*** Given passage ***

Birmingham Rep: Woyzeck

A hundred community performers join in this hit-and-miss dance-theatre collaboration


Bringing together actors, dancers and more than 100 local community performers, Woyzeck is an ambitious joint venture between Birmingham Repertory theatre, its community engagement programme Furnace, and Birmingham international dance festival. Georg Büchner’s 1836 play – more an accumulation of contrasting scenes than a composed narrative – lends itself to this kind of composite production, and Leo Butler’s adaptation recasts it in a multifarious world that freely incorporates references to Twitter, 1950s electric shock treatment, 1920s robot fantasies, war in the Middle East and supermarket meal deals.

*** End of Given passage ***
*** Information supplied ***

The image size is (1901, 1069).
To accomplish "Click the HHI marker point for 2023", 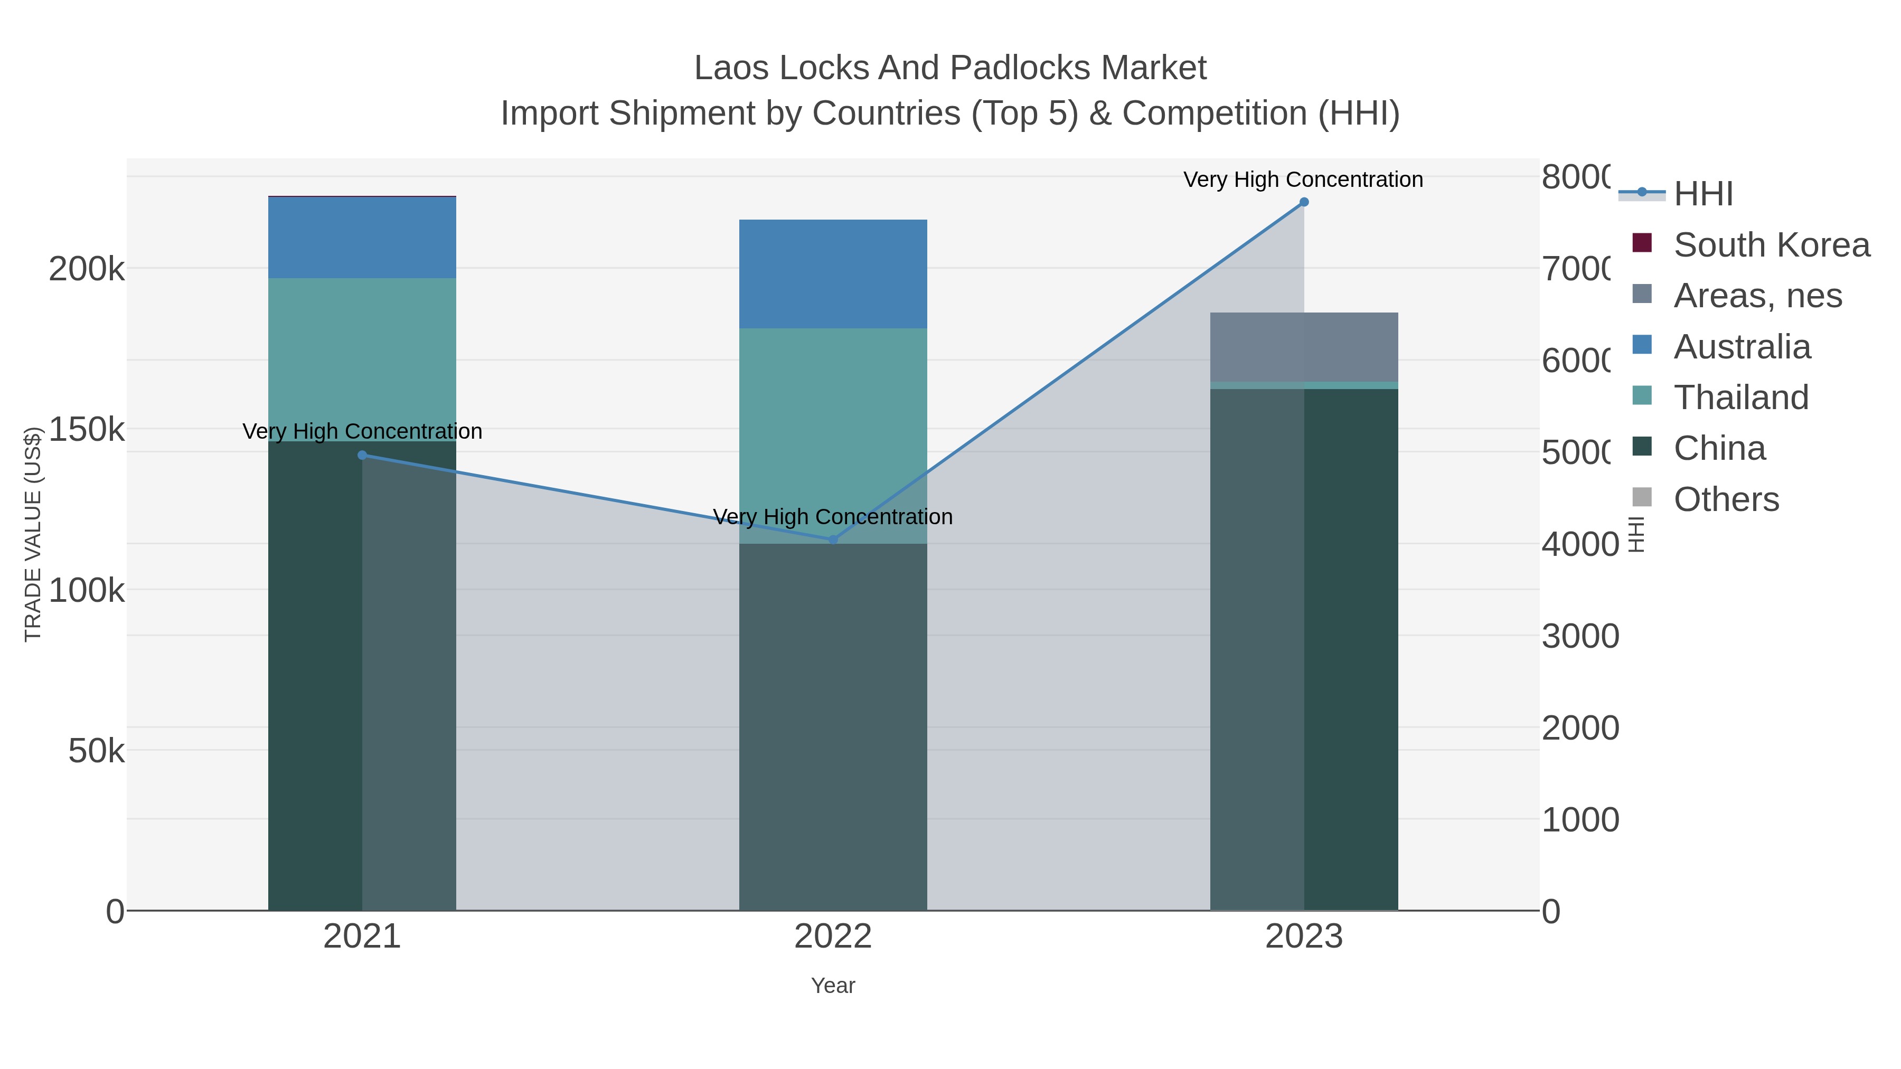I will coord(1304,202).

*** End of Information supplied ***

Set of tasks:
1. According to the Woyzeck review, in what year was Georg Büchner's play written?
2. Retype part of the Woyzeck review exactly. Begin at the words "A hundred community" and stop after "supermarket meal deals.".

Your responses:
1. 1836

2.
A hundred community performers join in this hit-and-miss dance-theatre collaboration


Bringing together actors, dancers and more than 100 local community performers, Woyzeck is an ambitious joint venture between Birmingham Repertory theatre, its community engagement programme Furnace, and Birmingham international dance festival. Georg Büchner’s 1836 play – more an accumulation of contrasting scenes than a composed narrative – lends itself to this kind of composite production, and Leo Butler’s adaptation recasts it in a multifarious world that freely incorporates references to Twitter, 1950s electric shock treatment, 1920s robot fantasies, war in the Middle East and supermarket meal deals.